- **YOUR OBJECTIVE**: All that is needed is the line containing "Instruction: Click the red data point at 今日" together with each line after it, transcribed exactly to the end of the records.

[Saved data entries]

----------------------------------------

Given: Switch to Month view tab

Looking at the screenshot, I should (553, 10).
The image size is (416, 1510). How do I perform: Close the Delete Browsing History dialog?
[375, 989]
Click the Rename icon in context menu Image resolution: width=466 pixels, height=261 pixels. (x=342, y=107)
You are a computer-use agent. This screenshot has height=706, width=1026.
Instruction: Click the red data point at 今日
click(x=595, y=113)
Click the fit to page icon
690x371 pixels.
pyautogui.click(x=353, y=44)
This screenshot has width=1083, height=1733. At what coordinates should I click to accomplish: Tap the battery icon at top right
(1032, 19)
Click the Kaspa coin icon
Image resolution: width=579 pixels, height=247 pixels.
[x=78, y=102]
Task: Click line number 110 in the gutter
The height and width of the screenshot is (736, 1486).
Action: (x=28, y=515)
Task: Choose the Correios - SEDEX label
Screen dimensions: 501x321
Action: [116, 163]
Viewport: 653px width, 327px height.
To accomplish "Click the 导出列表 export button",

----------------------------------------

- **EXERCISE RESULT**:
Instruction: Click the red data point at 今日
click(x=595, y=113)
Click the fit to page icon
690x371 pixels.
pyautogui.click(x=353, y=44)
This screenshot has width=1083, height=1733. At what coordinates should I click to accomplish: Tap the battery icon at top right
(1032, 19)
Click the Kaspa coin icon
Image resolution: width=579 pixels, height=247 pixels.
[x=78, y=102]
Task: Click line number 110 in the gutter
The height and width of the screenshot is (736, 1486).
Action: (x=28, y=515)
Task: Choose the Correios - SEDEX label
Screen dimensions: 501x321
Action: [116, 163]
Viewport: 653px width, 327px height.
To accomplish "Click the 导出列表 export button",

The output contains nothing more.